Playing as part of the 2014 BFI London Film Festival’s Debate Gala strand, Rosewater is the debut film of director Jon Stewart, also known as the long-standing host of the satirical US news show The Daily Show. The film’s plot traces the fate of real-life London-based Iranian journalist Maziar Bahari, imprisoned and harshly interrogated in Iran for filming footage of protests against what was widely seen as a rigged election in 2009. He was eventually freed after mounting international pressure from Western politicians and the media. The film was a deeply personal project for Stewart, as Bahari had actually appeared in a Daily Show segment filmed in Tehran shortly before being detained, thus leaving Stewart feeling personally connected to his fate, and later driven to take on the subject matter for his debut feature once Bahari was safely home after 118 gruelling days in prison. The interview with Stewart is below, and you can read Smoke Screen's review of the film here.
Why was it so important to make this film now?
I've always wanted to sit in those comfy directors chairs, but if you’re not a director you are not allowed to sit in them! No, seriously, Maziar and I became friendly after he was released, and his memoir is so compelling and well-observed, analytical and beautiful that I was honoured that he would trust me to even try to film it.
What is your opinion on the state of US media today given how it seems so driven by special interests?
Well, certainly commercial interests. But part of the difficulty there is that we have created this 24 hour, seven days a week infrastructure for news, that is really built for catastrophes, for earthquakes and events like 9/11. In the absence of grand stories, rather than going into hibernation, I think that the media today is incentivised to sensationalism and urgency. They take ordinary news and amplify it to the level of catastrophe. It has created this incredible momentum towards urgency and fear and war, and I think it has been really destructive force for American politics in general. Apart from that though, we are really good! Good sports coverage!

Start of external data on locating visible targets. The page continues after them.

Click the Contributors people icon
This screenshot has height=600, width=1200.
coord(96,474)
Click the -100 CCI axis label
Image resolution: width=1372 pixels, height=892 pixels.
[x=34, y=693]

How did you decide on taking artistic license in some scenes, for example during the sections of the films where Maziar hallucinates the figures of his dead sister and father whilst in prison? Does that come from the book?
There was some artistic license. Those scenes are sort of an embodiment of Maziar’s ability to sustain himself in that installation. One of the things that is so torturous about isolation I think is that it removes your ability to process the isolation and your distress. I used to work in restaurants when I was trying to become a comic, and there would be little things during the day, for example, like a guy sitting two people at a four top, and the rest of my day would involve me chatting to my friends along the line of; “You believe this fucking guy? He sat two people at a four top!” That is your outlet for all that occurs to you. But imagine you have removed from you your ability to process what is happening to you, with that reinforcement your friends. Suddenly you are alone, so you turn it internal, and you rely on family, and culture and your history and experience. It was a way of trying to express that cinematically, as it is so interior.
As a first time filmmaker, what have you learned from the experience?
I honestly feel that the best thing I learned about it is to trust your discomfort, and to never be afraid to admit your shortcomings. Hire people around you who know what they are doing, and who can raise red flags as often and as early as possible. Your best ability is to recognise when someone has a great idea or when one of your ideas is shit, and you don't want to waste anyone’s time pursuing that.
What was the impact on Maziar, seeing his story visualised?
Well, part of what is interesting about him is his ability to compartmentalise things, and I think that is what allowed him to write such a compelling memoir. The lesson of the film really is: “don’t arrest journalists, they are trained to remember shit, they pay attention and analyse and have an eye for articulating the parts of their experience that you might not want people to know.” That being said, on set there would be moments on set where I would say, “Hey Maziar, can you cover here and tell me if this is what the cell looked like, etc etc?” And I would suddenly think, “I am that asshole, I am that guy making him relive it!” But it was the moments with the family that were much tougher for him; the scenes with him and his sister. I think he had more difficulty with those emotionally.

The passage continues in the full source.